Donnerstag, 23. April 2009

Eine Wahl als Volksfest

„Wenn Wahlen etwas ändern könnten, dann wären sie verboten.“ So oder so ähnlich hat es Bertold Brecht mal gesagt. Ich fand dieses Zitat immer recht überzeugend. Bis heute.
Dieser 22. April, der Tag der vierten freien, demokratischen und für alle Bürger des Landes zugänglichen Parlamentswahlen in Südafrika, hat mir sehr eindrucksvoll vor Augen geführt, was das Wahlrecht für Menschen bedeuten kann. Es ist ein Recht, etwas Wertvolles, ein Privileg. In diesen Worten steckt viel pathetische Verklärung. Natürlich haben die meisten Leute hierzulande auch längst erkannt, dass Versprechungen und Realität sich ungefähr diametral gegenüber stehen. Natürlich gibt es daher eine gewisse Resignation. Aber es sind die allerwenigsten, die deswegen der Wahl fernbleiben würden. Die Hauptsichtweise in Südafrika ist die: Unsere Vorfahren haben lange für dieses Recht gekämpft, gute Menschen haben ihr Leben geopfert für diesen Kampf, wie respektlos wäre es also nicht zur Wahl zu gehen. Daher wird die Wahl zelebriert, das durfte ich heute erleben.
Der Wahltag war zum staatlichen Feiertag erklärt wurden, damit jeder genügend Zeit hat, zu wählen. Diese Zeit braucht man hier auch. In Kapstadts guten Vierteln steht man dem Vernehmen nach eine halbe Stunde an, in Port Elizabeths elitären Stadtteilen schon etwas länger und in Walmer Township eben sechs Stunden. So wie mein Kollege Lubabalo von 6.30 Uhr bis 12.30 Uhr. Es gab drei Wahllokale für schätzungsweise 50 000 bis 100 000 Menschen, davon vielleicht 60 Prozent wahlberechtigt. Gegen Abend sind zeitweise sogar die Stimmzettel ausgegangen, trotzdem sind die Leute in der Schlange geblieben, um irgendwann ihre Wahl treffen zu können.
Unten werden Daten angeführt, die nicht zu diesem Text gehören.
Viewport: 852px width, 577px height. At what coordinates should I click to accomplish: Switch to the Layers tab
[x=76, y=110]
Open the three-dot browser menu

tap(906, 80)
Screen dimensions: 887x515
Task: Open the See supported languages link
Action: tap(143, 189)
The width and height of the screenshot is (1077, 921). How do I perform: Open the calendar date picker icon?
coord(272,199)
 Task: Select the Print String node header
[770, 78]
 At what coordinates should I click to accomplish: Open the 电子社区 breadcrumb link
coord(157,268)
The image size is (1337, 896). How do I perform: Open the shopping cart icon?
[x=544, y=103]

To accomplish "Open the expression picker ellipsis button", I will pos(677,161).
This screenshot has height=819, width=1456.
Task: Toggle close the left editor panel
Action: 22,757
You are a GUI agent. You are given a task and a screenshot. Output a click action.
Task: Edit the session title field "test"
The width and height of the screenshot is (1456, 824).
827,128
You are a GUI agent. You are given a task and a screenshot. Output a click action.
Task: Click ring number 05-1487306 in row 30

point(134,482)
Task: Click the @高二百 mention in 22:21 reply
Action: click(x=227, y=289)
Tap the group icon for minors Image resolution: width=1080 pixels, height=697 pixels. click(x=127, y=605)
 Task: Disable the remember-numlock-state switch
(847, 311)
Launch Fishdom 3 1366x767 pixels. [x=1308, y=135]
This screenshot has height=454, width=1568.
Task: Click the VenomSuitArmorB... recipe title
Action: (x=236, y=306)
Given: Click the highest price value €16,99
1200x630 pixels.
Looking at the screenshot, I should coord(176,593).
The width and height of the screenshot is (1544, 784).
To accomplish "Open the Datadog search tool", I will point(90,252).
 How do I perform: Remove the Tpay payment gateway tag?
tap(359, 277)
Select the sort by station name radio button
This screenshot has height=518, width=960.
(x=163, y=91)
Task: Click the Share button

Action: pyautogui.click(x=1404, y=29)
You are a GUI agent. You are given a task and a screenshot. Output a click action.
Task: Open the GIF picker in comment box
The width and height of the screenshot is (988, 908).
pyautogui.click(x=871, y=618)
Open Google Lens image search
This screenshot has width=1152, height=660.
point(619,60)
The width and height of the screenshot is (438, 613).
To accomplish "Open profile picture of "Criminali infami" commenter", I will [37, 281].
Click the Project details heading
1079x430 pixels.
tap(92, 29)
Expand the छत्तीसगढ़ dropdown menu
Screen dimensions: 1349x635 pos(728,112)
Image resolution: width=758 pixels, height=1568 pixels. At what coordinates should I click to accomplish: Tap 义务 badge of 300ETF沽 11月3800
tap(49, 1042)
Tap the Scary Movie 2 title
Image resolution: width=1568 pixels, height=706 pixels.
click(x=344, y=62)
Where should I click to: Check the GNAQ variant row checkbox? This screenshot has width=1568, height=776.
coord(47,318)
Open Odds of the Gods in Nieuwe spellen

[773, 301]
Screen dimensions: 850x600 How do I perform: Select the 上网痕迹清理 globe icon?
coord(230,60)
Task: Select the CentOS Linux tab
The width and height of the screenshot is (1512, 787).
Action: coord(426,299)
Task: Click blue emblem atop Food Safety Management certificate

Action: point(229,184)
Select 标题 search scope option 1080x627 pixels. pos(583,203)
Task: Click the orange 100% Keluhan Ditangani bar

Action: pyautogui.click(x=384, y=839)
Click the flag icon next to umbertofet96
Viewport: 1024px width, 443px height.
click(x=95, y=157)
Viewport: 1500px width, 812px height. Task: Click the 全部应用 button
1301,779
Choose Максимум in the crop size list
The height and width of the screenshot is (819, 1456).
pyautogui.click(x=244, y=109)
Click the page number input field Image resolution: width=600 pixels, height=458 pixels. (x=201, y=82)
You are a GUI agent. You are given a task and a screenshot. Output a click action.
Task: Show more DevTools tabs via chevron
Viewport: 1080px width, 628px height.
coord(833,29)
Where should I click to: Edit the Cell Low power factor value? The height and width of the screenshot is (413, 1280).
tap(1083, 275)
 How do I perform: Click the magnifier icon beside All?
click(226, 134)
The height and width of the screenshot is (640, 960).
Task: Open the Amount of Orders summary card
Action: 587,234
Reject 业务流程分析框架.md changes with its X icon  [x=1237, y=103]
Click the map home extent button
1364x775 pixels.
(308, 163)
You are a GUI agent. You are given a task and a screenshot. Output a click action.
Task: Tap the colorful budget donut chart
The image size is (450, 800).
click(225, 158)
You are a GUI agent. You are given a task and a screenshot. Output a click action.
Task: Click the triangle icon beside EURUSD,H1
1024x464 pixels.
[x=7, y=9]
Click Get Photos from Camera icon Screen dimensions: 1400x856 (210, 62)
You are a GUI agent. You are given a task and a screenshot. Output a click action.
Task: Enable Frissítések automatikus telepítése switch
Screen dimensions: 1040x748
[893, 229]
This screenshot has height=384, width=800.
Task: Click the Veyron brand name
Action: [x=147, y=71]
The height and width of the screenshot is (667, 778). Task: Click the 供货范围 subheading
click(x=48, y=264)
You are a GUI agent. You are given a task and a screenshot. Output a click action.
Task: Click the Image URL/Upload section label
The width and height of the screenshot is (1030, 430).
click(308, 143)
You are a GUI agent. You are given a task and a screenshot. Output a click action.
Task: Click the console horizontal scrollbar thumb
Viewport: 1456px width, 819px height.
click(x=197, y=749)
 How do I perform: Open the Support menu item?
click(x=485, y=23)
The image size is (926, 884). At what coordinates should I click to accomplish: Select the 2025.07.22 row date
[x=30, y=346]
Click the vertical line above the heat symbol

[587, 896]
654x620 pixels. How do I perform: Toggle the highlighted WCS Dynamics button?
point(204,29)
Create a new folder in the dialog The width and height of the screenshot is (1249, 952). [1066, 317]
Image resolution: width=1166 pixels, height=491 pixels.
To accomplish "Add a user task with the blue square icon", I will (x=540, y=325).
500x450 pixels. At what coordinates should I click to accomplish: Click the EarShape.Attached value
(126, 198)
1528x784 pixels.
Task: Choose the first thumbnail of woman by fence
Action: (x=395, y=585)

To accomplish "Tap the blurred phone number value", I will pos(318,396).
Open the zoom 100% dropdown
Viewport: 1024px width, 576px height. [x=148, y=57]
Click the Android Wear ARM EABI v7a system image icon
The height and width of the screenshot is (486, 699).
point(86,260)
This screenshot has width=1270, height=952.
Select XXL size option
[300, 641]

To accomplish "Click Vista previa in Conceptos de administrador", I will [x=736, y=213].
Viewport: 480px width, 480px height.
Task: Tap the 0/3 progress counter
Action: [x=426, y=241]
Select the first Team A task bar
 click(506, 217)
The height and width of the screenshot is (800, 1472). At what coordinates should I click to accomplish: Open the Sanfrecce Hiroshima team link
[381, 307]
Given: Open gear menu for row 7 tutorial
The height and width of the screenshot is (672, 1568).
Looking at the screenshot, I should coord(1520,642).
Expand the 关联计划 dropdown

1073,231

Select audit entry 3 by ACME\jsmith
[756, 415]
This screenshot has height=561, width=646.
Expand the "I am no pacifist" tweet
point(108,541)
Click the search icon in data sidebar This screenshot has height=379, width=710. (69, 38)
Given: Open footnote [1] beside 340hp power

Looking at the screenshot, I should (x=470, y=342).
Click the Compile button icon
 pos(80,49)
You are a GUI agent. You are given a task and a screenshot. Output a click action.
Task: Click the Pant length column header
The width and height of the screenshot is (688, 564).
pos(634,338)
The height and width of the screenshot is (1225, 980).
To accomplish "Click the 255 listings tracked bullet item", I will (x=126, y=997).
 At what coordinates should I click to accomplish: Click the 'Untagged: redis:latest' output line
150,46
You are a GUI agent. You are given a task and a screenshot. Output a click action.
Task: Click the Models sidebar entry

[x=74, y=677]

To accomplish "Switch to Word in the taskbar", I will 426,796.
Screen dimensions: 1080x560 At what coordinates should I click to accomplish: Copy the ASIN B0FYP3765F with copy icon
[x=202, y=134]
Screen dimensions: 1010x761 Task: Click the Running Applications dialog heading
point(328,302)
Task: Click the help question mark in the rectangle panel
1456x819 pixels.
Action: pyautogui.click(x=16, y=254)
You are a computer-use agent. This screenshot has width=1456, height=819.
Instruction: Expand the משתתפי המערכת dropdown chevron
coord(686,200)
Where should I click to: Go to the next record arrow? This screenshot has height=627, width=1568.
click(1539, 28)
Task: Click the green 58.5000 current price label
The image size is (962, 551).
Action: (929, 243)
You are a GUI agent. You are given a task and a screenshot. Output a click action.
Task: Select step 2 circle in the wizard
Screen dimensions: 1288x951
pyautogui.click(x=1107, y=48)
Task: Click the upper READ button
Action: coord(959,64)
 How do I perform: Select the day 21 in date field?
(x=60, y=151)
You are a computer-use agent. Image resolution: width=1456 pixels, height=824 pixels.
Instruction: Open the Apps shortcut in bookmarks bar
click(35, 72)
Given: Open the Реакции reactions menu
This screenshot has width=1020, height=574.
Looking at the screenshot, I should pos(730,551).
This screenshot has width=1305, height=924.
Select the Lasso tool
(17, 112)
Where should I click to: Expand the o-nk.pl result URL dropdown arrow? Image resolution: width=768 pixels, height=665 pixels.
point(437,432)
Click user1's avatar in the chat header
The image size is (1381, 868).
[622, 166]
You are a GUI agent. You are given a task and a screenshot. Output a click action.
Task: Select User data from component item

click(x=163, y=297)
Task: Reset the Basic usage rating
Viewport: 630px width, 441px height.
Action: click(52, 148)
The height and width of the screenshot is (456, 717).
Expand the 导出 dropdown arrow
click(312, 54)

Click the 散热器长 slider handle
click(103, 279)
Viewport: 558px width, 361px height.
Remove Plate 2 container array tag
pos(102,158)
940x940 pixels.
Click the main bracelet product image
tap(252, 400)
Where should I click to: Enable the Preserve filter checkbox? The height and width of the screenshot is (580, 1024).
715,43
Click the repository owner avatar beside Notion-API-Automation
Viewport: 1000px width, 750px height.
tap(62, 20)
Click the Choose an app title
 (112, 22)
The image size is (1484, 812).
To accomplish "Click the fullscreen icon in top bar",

Lubabalo zeigt, was man zum Wählen braucht


Apropos Schlange: Eine solche Disziplin im Anstellen gepaart mit einer solchen Gelassenheit, Freundlichkeit und guten, fast feierlichen Laune habe ich auf der ganzen Welt noch nicht gesehen. Es war wie ein Volksfest, bei dem man die ganze Zeit in einer Schlange steht. Ich habe mich eine Weile dazu gestellt, weil es einfach eine so wahnsinnig gute Stimmung war und habe Lubabalo und meinem Fußball-Trainer Baily zwischendrin einen Kaffee von Zuhause geholt. Hier und da mal ein Schwätzchen mit Bekannten und Freunden, ein kleiner Plausch mit dem Damen vom ANC-Wahlwerbungsstand, ein Chat mit den Herren von COPE – toll, bereichernd, gute Laune erzeugend.

Wahlkampf auf südafrikanisch

Und was war nicht alles befürchtet worden im Vorfeld: Ausschreitungen, Armee-Einsatz, Bürgerkrieg. Ist ja schließlich Afrika. Pustekuchen, geduldige, friedliche und gut gelaunte Menschen freuen sich, wählen zu können. Ein Privileg mehr als eine Pflicht.
Lubabalo hat übrigens eine gute Bekannte, die heute ein Wahllokal geleitet hat und hätte sich da sicher in fünf Minuten seinen Zettel holen können, um fix zu wählen. Er hat es nicht getan, nach eigener Ansage, weil er das Gefühl des Wählens, die Stimmung, die Atmosphäre voll mitnehmen wollte. Der Schreiber dieser Zeilen, der bisher noch nie ein Wahllokal von Innen gesehen hat, sondern immer per Brief gewählt hat, war ziemlich überwältigt. Ich finde, diese Menschen haben eine richtig gute Regierung verdient. Möge sich Herr Zuma, der sie aller Wahrscheinlichkeit als neuer Präsident Südafrikas anführen wird, sich das zu Herzen nehmen.

1 Kommentar:

jonny hat gesagt…

Ach Mensch, wie gerne wäre ich dabei gewesen. Wie lange hast du denn neben Lubs ausgehalten? Durftest du auch mit ins Wahllokal?